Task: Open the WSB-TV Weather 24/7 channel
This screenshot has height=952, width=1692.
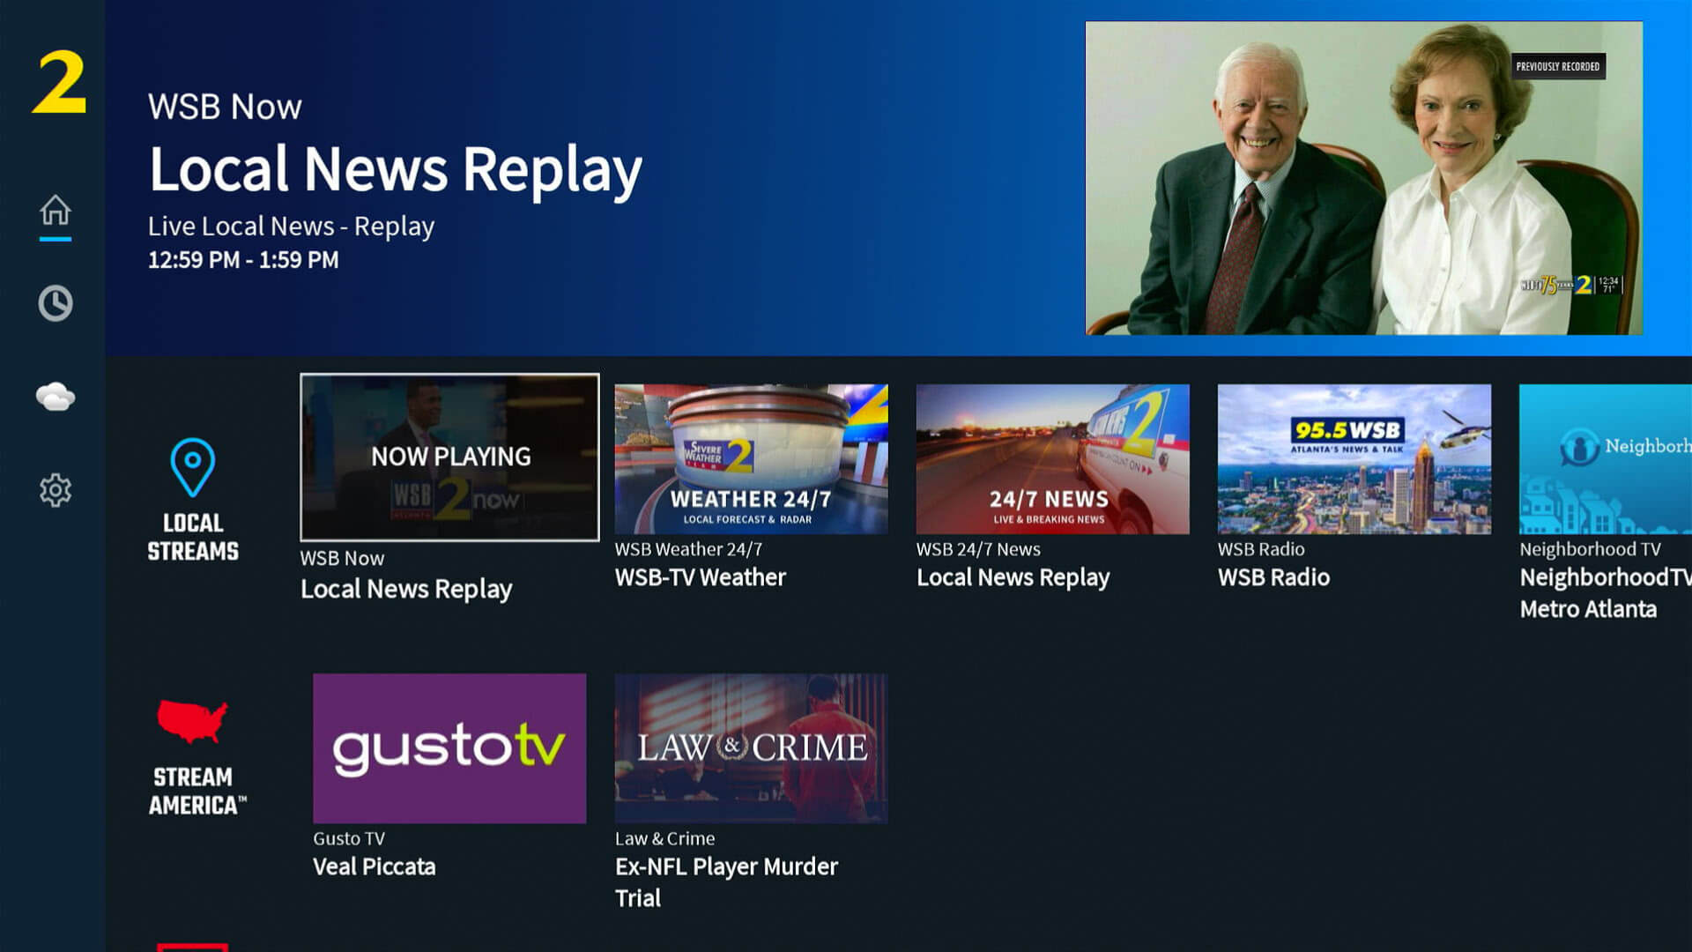Action: tap(751, 458)
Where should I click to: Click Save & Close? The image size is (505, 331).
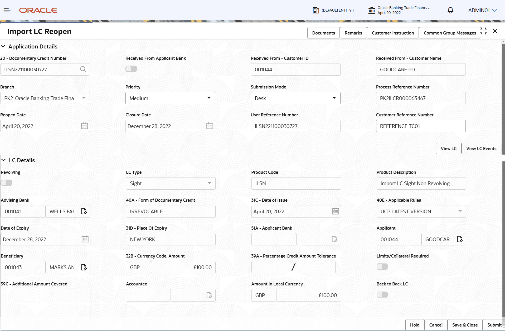pos(465,325)
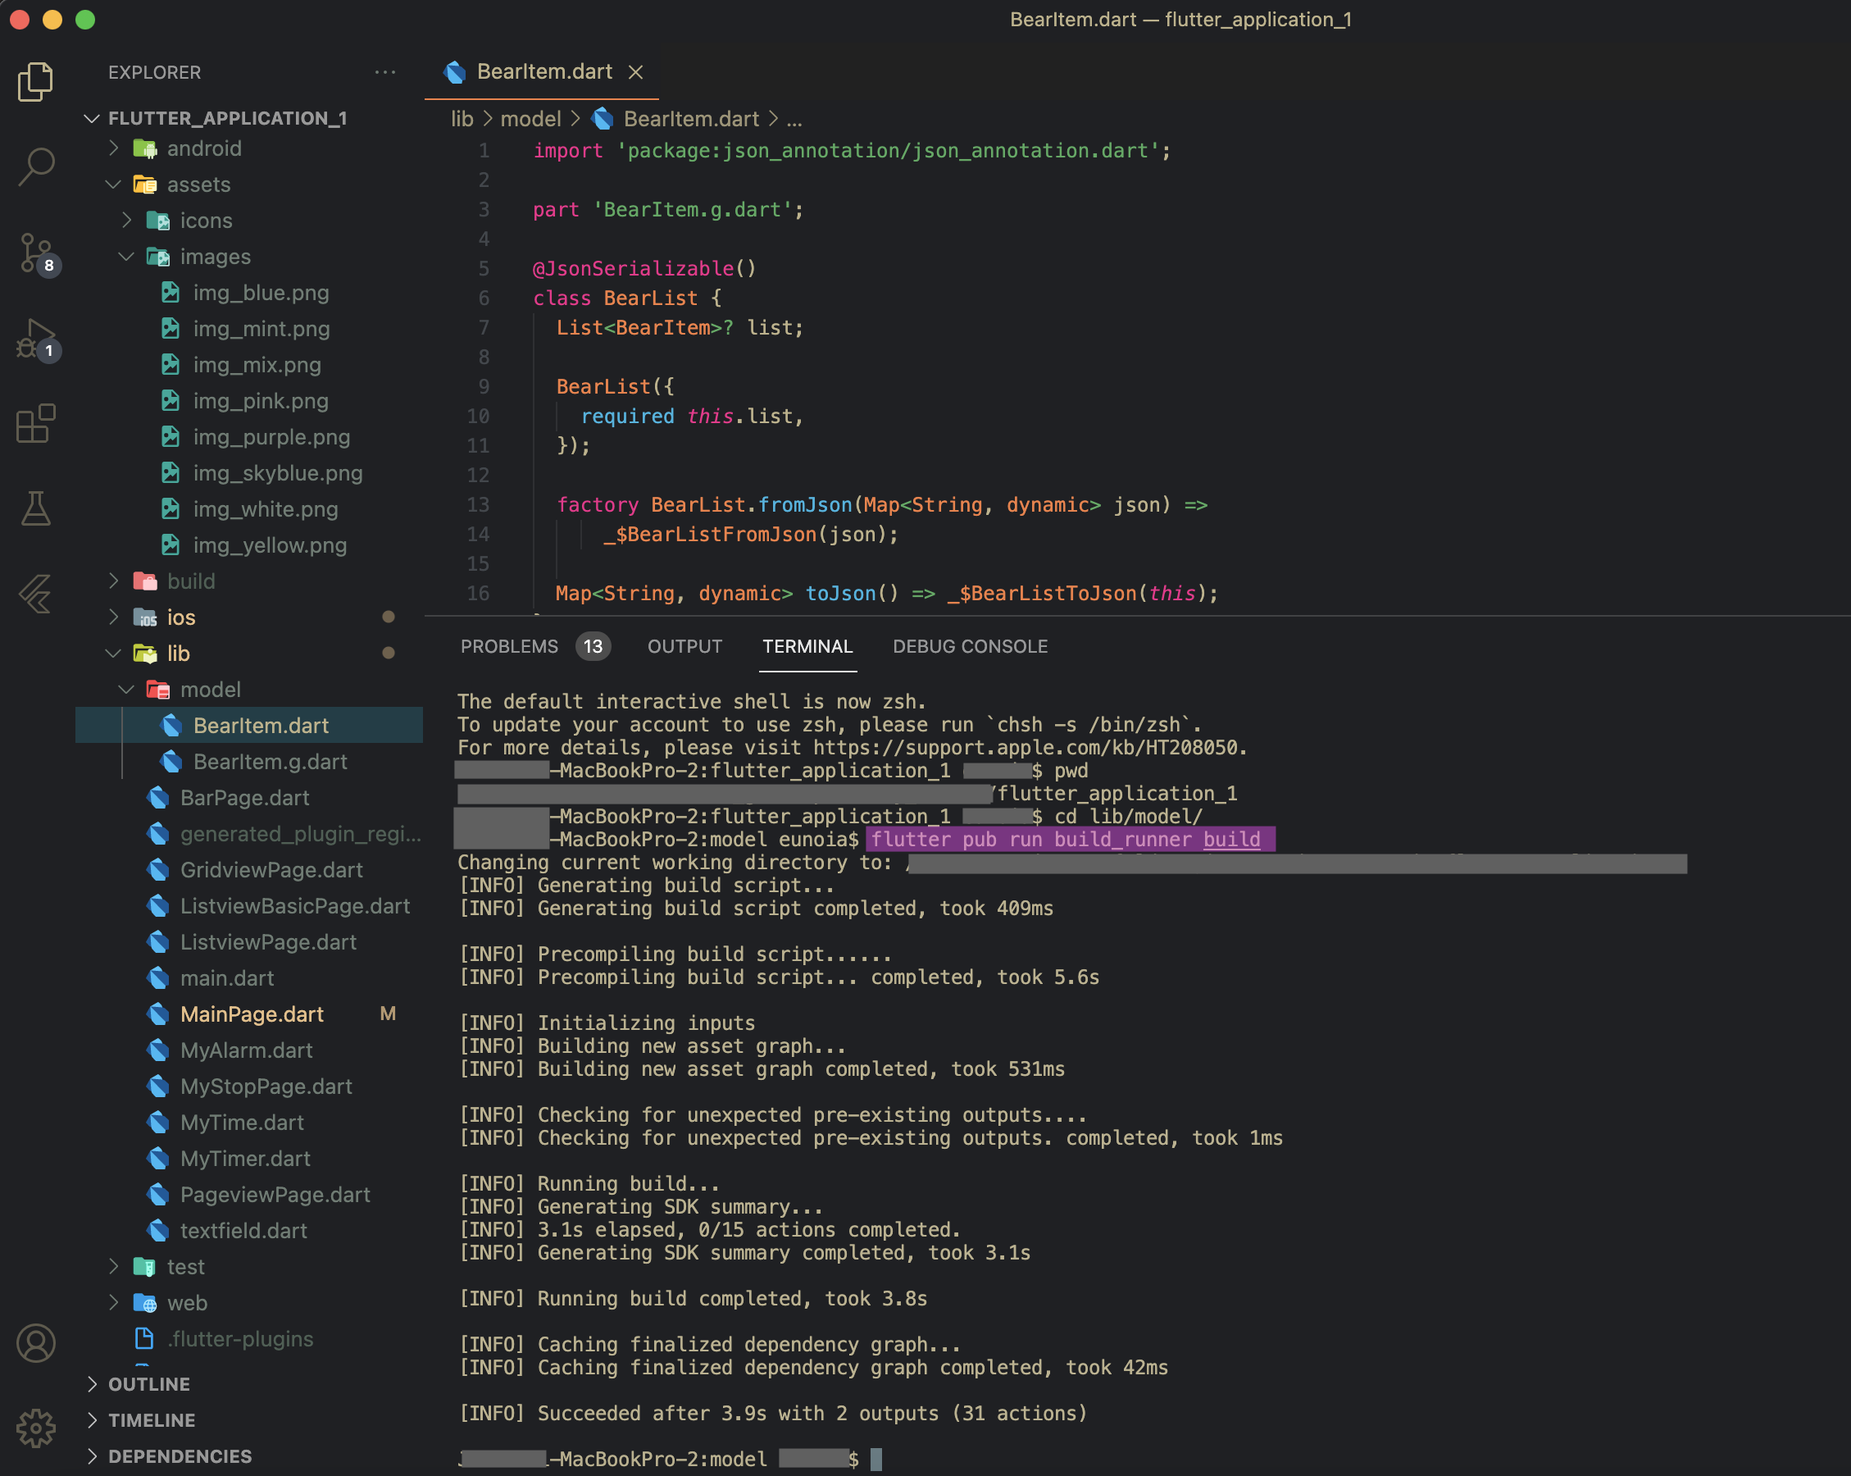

━━━━━━━━━━━━━━━━

Your task is to print exactly the lines from the one containing "Where should I" through the final line of the records above, with no pictures and nothing more.

**Response box**
Where should I click to: Click Save & Close? The image size is (505, 331).
pos(465,325)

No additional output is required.